Lyndale avenue in Minneapolis runs north and south. Grove-land avenue runs east and west and intersects Lyndale at right angles, but the northerly side of Groveland on the east is a few feet northerly of its northerly side on the west, and there is a like situation on the southerly side. At this intersection Hennepin avenue crosses going in a northeasterly and southwesterly direction, thus making at the intersection of the three streets a crossing of many corners, and concededly a dangerous one.
On December 29, 1920, the plaintiff was driving southerly on Lyndale. When he came to Hennepin a part of Lyndale was roped off by the city traffic department and he was obliged to go south on Hennepin and then turn east, or to his left, and pass into Lyndale, The truck of the defendants was approaching on Hennepin from the southwest on a down grade. The truck of the defendants had the right of way. Laws 1917, p. 164, c. 119, § 22; Armstrong v. Minneapolis, A. & C. R. Ry. Co. supra, page 376; Soderberg v. Taney, 152 Minn. 376, 188 N. W. 993. This, however, did not necessarily make it negligence in one not having the right of way to attempt to take the crossing first. If it were so he must needs wait the passing of all cars approaching on his right. Drivers at crossings must give and take but with a sensible recognition of the law that gives the right of way to the one approaching from the right. The cases were recently reviewed in Soderberg v. Taney, 152 Minn. 376, 188 N. W. 993, and do not call for renewed discussion. The street was slippery, the truck of the defendants was coming on a down grade, at a fairly good speed, it skidded, was going “zigzag,” and the driver lost control of it. The plaintiff says it was 150 to 175 feet away when he started to cross. Under these circumstances, conceding that a finding that plaintiff was negligent would be well sustained by the evidence, the law does not require such conclusion from the evidence.
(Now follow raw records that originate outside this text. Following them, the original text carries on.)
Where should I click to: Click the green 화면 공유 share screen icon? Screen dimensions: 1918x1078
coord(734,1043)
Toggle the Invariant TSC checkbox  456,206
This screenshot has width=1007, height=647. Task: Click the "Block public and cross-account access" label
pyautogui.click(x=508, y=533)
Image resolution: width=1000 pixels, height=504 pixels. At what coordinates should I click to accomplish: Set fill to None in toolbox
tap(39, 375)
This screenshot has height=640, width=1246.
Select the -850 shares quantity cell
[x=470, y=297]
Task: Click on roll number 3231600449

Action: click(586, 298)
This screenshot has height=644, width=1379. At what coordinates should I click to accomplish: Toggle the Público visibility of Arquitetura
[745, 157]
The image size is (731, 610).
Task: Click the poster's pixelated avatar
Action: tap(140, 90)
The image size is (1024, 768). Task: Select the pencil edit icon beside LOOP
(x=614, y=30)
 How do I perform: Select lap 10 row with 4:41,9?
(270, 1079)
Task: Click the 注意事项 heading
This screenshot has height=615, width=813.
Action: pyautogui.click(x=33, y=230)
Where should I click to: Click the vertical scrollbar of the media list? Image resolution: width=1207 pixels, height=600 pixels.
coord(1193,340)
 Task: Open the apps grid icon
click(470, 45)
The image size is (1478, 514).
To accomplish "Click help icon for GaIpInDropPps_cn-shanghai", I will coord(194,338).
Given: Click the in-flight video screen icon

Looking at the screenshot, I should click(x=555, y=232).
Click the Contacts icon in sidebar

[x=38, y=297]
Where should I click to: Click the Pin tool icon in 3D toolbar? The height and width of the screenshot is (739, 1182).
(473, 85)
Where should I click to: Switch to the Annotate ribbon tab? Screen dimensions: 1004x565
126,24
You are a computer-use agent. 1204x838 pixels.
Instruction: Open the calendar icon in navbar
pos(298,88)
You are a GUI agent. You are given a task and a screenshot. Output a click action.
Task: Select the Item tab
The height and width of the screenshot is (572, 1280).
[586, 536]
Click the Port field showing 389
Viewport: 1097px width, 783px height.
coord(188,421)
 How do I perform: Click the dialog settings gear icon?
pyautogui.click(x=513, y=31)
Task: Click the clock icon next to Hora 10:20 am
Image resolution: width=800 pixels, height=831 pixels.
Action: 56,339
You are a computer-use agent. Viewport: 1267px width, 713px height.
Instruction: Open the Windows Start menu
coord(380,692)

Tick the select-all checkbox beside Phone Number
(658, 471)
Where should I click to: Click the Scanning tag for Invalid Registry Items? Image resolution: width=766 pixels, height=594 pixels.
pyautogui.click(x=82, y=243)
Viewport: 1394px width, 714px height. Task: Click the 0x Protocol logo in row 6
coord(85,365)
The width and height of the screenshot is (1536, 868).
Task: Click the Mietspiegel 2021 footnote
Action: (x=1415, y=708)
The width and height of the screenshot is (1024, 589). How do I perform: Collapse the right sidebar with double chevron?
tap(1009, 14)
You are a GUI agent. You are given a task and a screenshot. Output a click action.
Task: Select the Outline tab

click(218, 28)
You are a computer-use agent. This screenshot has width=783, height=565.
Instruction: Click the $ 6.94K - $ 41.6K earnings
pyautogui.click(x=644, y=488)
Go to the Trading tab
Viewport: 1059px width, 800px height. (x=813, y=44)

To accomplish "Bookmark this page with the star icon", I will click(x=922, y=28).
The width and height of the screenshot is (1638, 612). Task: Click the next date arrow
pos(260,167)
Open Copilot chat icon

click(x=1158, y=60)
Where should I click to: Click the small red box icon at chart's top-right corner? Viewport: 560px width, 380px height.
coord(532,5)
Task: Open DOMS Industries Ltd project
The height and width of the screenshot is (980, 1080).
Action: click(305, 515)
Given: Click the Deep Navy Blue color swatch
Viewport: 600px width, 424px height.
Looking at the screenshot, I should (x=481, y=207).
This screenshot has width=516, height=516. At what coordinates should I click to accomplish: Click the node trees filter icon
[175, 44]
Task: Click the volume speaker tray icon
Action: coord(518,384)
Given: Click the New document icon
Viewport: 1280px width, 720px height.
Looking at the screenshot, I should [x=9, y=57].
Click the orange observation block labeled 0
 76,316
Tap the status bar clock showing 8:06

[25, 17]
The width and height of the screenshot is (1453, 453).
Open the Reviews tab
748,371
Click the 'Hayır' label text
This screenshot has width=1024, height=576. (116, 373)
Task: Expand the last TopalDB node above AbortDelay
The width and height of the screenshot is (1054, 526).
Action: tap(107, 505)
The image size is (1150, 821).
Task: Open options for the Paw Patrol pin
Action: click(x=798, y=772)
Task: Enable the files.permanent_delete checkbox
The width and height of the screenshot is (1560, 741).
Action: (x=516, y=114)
That the jury might find that the driver of the defendants was negligent does not admit of serious dispute.
The argument is made though not greatly .urged that it is not shown that the driver of the defendants’ auto was acting within the scope of his employment. The evidence is sufficient, and that is all we need determine. The defendants did business under the name of “Northwestern Oldsmobile Company.” The truck involved had printed on it the words “Oldsmobile Service.” It was owned by the defendants. They employed the driver. He had taken the truck with their permission. There was evidence that, though rightfully out with the car, he had no specific business on Hennepin at the time. He had gone to a paint shop on Lyndale, apparently to get some articles for his employers, and they not being ready he drove down Hennepin with no particular purpose except to use his time until such articles were ready for delivery. The cases have been recently considered. Behrens v. Hawkeye Oil Co. 151 Minn. 478, 187 N. W. 605; Piepho v. M. Sigbert-Awes Co. 152 Minn. 315, 188 N. W. 998; Stoneman v. Smyth, supra, page 334. The evidence sustains a finding that he was in the line of his employment.
Order affirmed.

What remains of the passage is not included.